Şimdi gelelim Bankacılık sektörüne; 

Sektör borsada 2 ayda yüzde 110 yükseldi, bazı hisseler ise yüzde 250 oranında… Aynı anda birçok bankanın tavan olduğunu gördük, günlerce, üst üste…

Peki ne oldu da bu bankalar bu hızda bir yükseliş kaydetti?

Kredi notumuz yükseldi, yabancıların sözleşme çerçevesi yatırıma izin verdi, BİST’e akın ettiler?

Hayır 

(ps. 750 milyon Dolarlık giriş oldu fakat bu tüm bankaların yüzde 100 üzeri bu hızda hareket etmesini sağlayamaz, hiçbir gerçek yabancı yatırımcı bu şekilde mal almaz, sinsi sinsi alır, gösteriş yapmaz)

Bankaların kârlarını artıracak olan bir takım ekonomi politikası kararları alındı?

Hayır hatta tersi!

Bankalar değerinin çok altındaydı?

Evet dolar bazında çok düşük kalmışlardı, hatta TL bazında da zarar ettirmişlerdi, fakat bunun bir nedeni vardı. Enflasyon muhasebesi yapılmadığı dolayısıyla gerçek kârlarının hesaplanamadığı, yüzdürülen kredilerin miktarı bilinmediği ve piyasaya bankaları kaldıracak güçte yabancı yatırımcı gelmediğinden ve kur yükselişi dolayısıyla özsermayeleri hızla eridiğinden hareket edemiyorlardı.

Fakat bir anda sihirli bir değnek geldi, aynı anda bankalar harekete geçti, bir anda tüm yabancı, yerli yatırımcısı, spekülatörü, operasyoncusu bu hisselere dalıvermişti-miydi?

Yoksa bir grup piyasadaki neredeyse tüm malı emerek, kısa pozisyon (açığa satmak, yani elinizde olmayan bir hisse kontratını satmak) açanların cebindekileri, yukarı hareket devam ettikçe, yutarak, hisseleri yukarı mı sürüyordu?

Borsamızın amiral gemisi bankaları tabii ki tek bir kişinin bu boyutta yukarı itmesi mümkün değil, böyle bir kişi veya grup varsa yanına destek kim koşuyordu?

Piyasada bunların cevaplarına dair birçok tevatür var. İşimiz tevatürlere göre yazmak değil biz gözle görülür gerçeklere dönelim.

Birinci gerçek; böyle bir yükseliş daha önce hiç görmemiş birçok borsacı battı. Teminat tamamlama çağrıları zirvelerden inmiyor.

Vadeli piyasalarda açık kontrat sayısı zirvelerde, sadece bir ayda artış yüzde 33.

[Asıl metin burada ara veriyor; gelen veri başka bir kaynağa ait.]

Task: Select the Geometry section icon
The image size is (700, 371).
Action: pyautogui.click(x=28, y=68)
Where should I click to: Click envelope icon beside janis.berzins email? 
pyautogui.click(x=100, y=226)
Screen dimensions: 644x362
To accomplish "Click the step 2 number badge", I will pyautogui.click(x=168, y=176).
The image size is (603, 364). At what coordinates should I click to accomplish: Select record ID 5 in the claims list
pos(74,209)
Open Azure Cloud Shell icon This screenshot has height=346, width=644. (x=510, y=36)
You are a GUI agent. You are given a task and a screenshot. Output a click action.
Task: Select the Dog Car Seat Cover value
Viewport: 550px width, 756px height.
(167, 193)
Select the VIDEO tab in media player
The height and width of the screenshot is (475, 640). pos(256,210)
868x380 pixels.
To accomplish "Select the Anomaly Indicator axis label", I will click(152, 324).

Düşündüğümüz zaman bu banka hisselerinin büyük kısmının belli bir grubun elinde olabileceğini tahmin edersek bu hisseleri bu fiyatlardan kime nasıl satacak oldukları merak konusu.

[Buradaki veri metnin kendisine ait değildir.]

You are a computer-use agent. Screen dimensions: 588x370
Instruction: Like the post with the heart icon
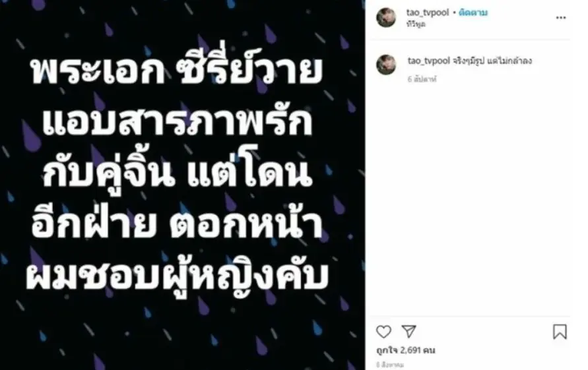(383, 331)
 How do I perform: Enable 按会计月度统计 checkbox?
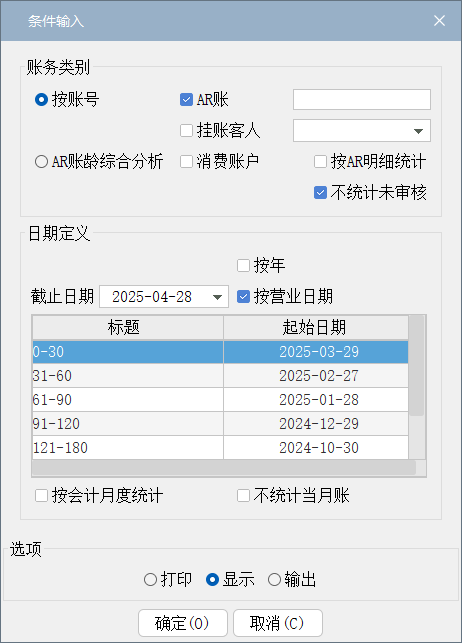(41, 495)
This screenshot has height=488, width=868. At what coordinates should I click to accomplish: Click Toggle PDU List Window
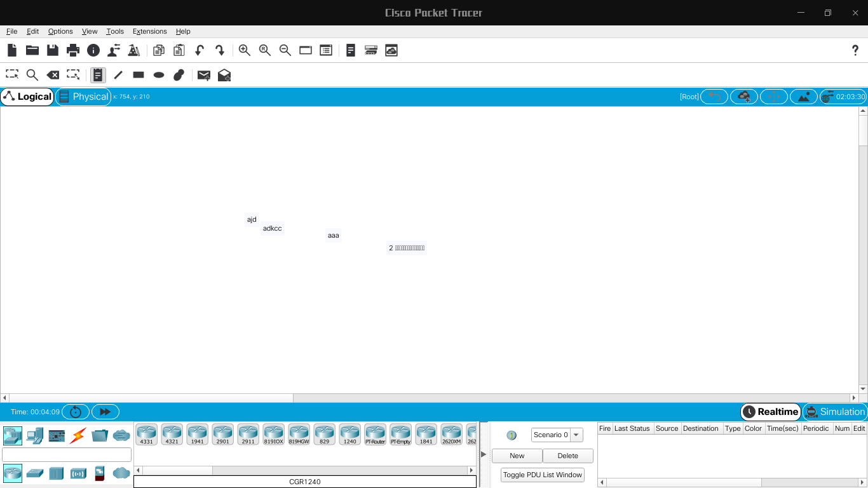[x=541, y=475]
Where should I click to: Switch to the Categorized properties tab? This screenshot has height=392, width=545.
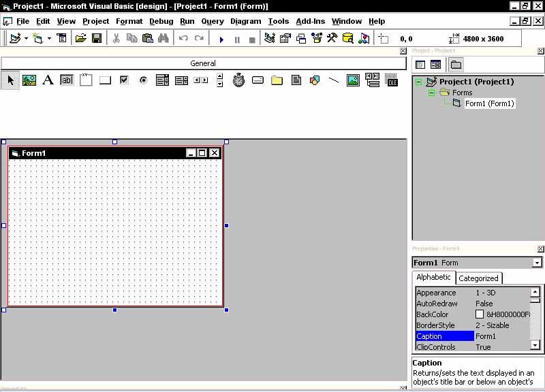click(x=478, y=278)
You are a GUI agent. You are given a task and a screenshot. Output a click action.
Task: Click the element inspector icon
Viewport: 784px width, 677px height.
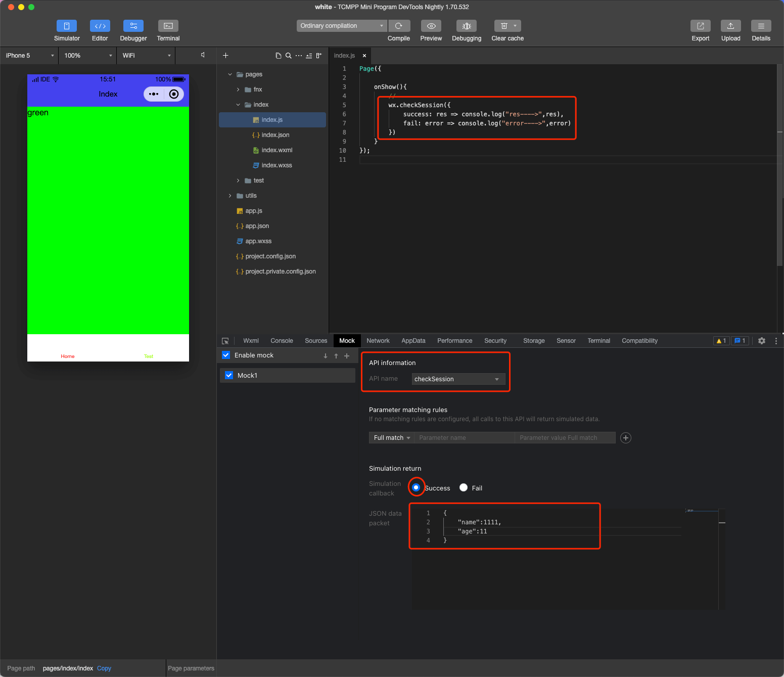click(225, 341)
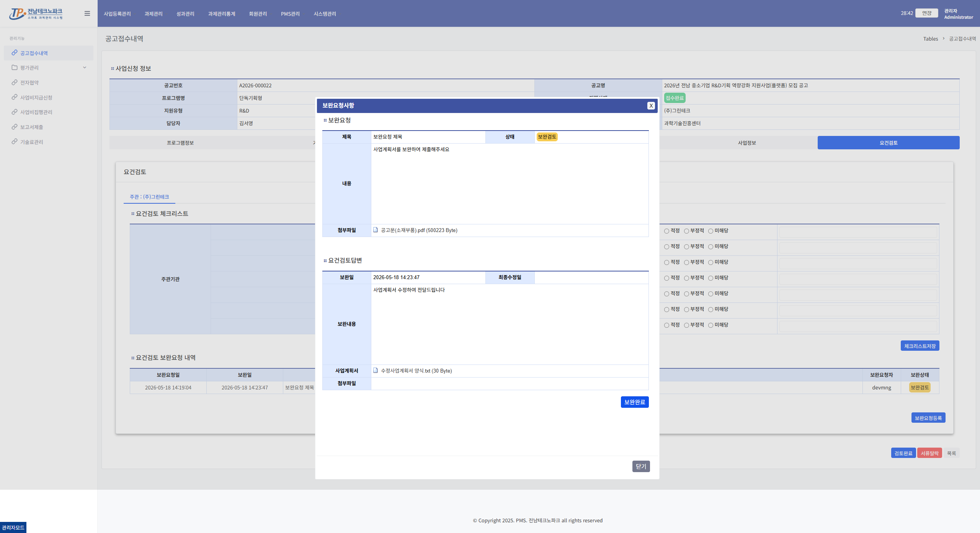The height and width of the screenshot is (533, 980).
Task: Click the 전남테크노파크 logo
Action: [36, 14]
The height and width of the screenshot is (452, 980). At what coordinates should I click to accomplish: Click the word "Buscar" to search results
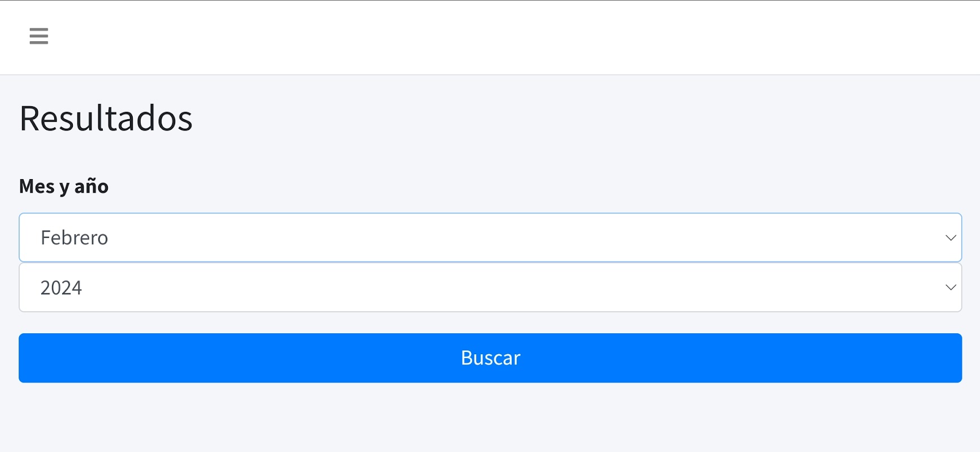click(490, 358)
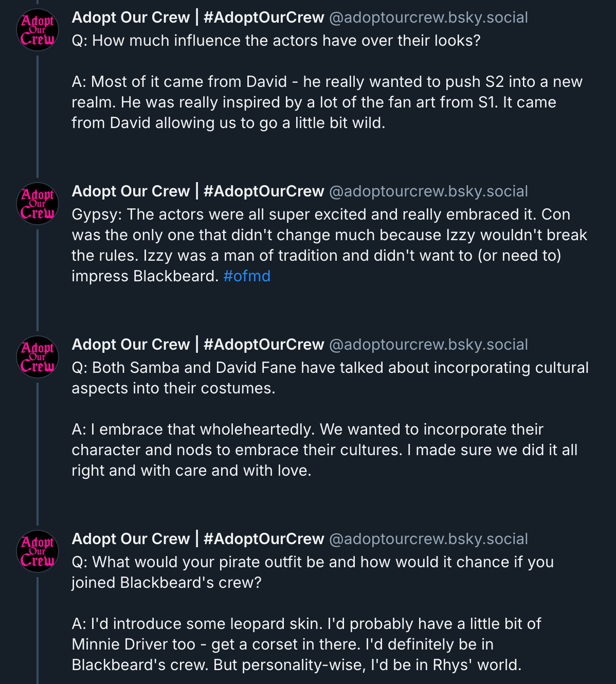This screenshot has height=684, width=616.
Task: Open the author display name on the actors' looks post
Action: tap(198, 17)
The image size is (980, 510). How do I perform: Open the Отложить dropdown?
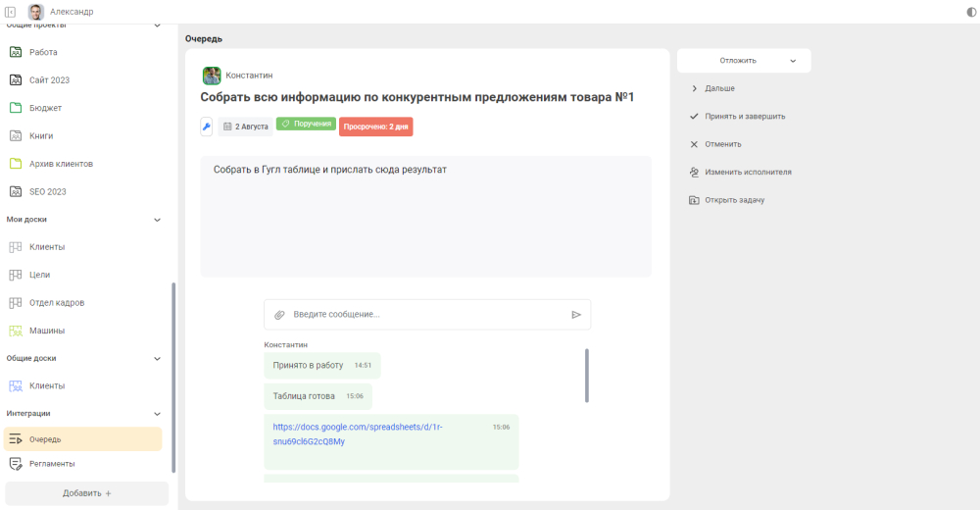(744, 61)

Spot piyasada bu fiyatlardan gelecek alıcı miktarına satış yapılmaya kalkıldığında hisselerin hızla değer kaybetme ihtimali aklımıza geliyor. Peki satanlar her gün yukarı sürdükleri hisselerle maliyetleri yükseldiğinde satarken zarar etmeyecek mi?

Büyük ihtimalle vadeli piyasadan kaldıraçlı olarak öyle kar ettiler ki nette zarar etmeyebilirler.

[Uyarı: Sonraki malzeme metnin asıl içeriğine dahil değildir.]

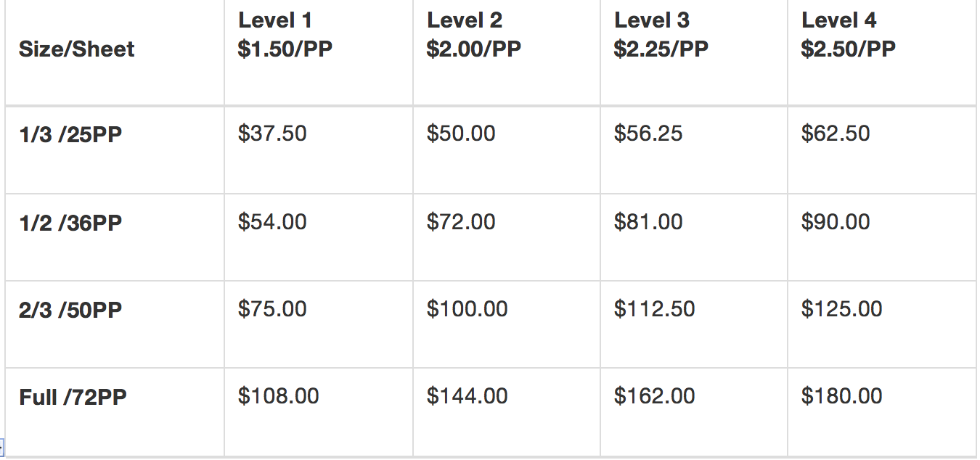This screenshot has width=980, height=460.
Task: Select the Level 1 $1.50/PP header
Action: (x=285, y=35)
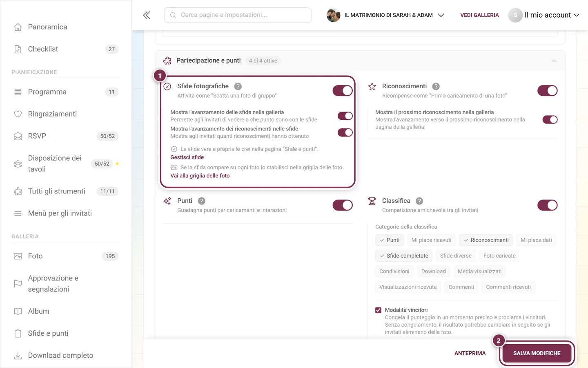Click the Download completo download icon

click(18, 355)
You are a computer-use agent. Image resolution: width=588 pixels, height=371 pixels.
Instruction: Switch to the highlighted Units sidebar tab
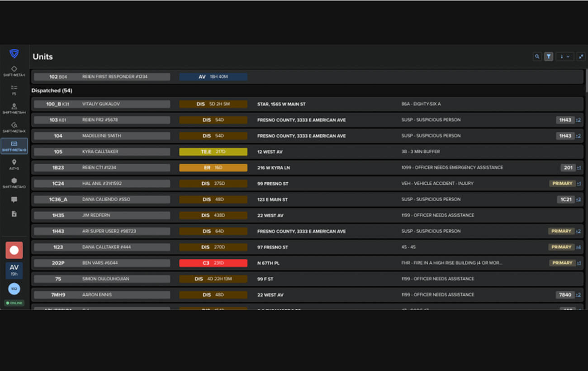[x=14, y=146]
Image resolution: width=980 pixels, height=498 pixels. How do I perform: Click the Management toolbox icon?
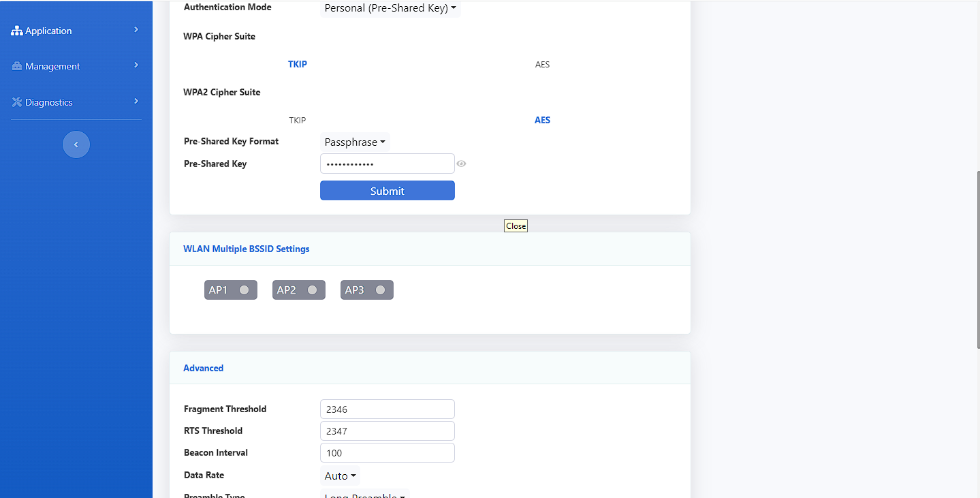pyautogui.click(x=17, y=66)
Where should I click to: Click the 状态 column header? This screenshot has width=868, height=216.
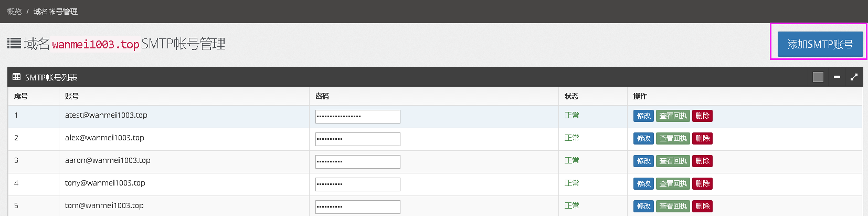coord(571,96)
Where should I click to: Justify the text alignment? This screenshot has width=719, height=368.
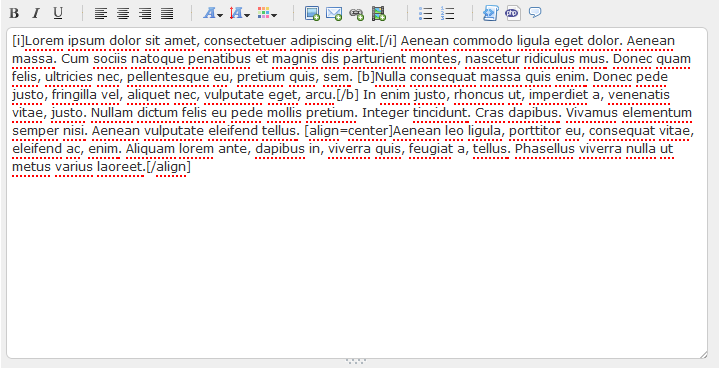[x=167, y=13]
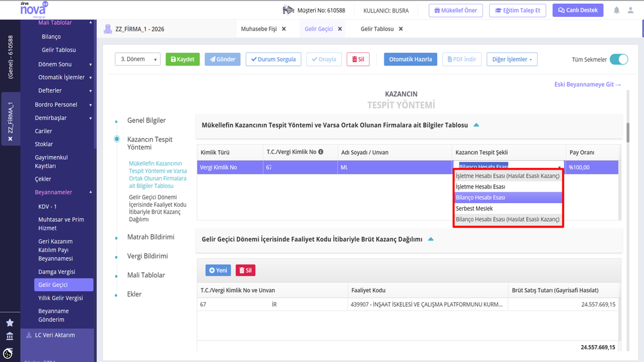Screen dimensions: 644x362
Task: Click the info icon next to T.C./Vergi Kimlik No
Action: (x=321, y=152)
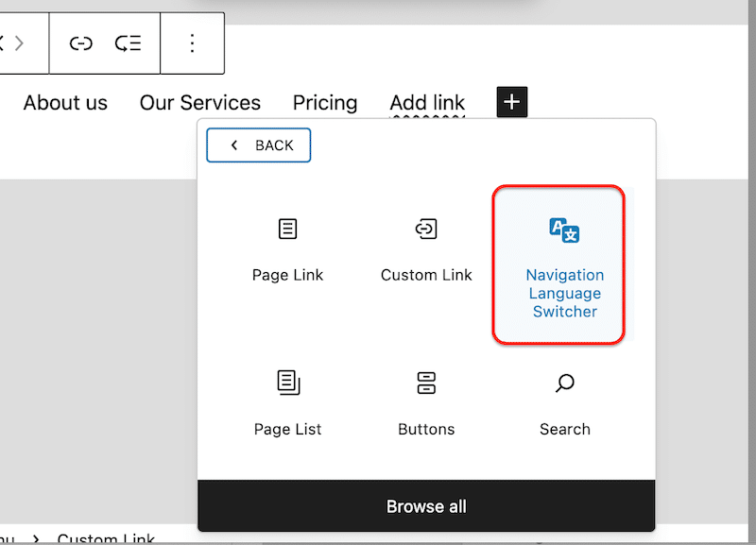Open the block options three-dot menu
This screenshot has width=756, height=545.
pos(192,43)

Bu gidişatın ne kadar süreceğini tahmin etmek imkânsız çünkü herhangi bir temel dayanağı yok. Temel dayanak ile hisse senedi hareketleri yavaşça, sindire sindire olur. Şimdiye kadarki deneyimimiz bize göstermiştir ki 2 ayda hızla yükselen hisse senetleri eninde sonunda benzer hızla geri döner.

SPK ise bunu engellemek için brüt takas uygular demiştik. Şu ana kadar bu tedbir sadece 2 bankada uygulandı. Amiral gemisi bankalarda böylesi bir tedbir görmedik.

Neden görmediğimiz, bu gidişatın nasıl sonlanacağı, bu hareketin mantığı ile ilgili sorularımıza muhtemelen hiçbir zaman yetkin bir cevap alamayacağız.

Fakat, dedikoduların ise hiç hoş olmadığını söylemem gerek…

Tek söyleyebileceğim, stop koymadan asla ama asla alım satım yapmamanız olacaktır.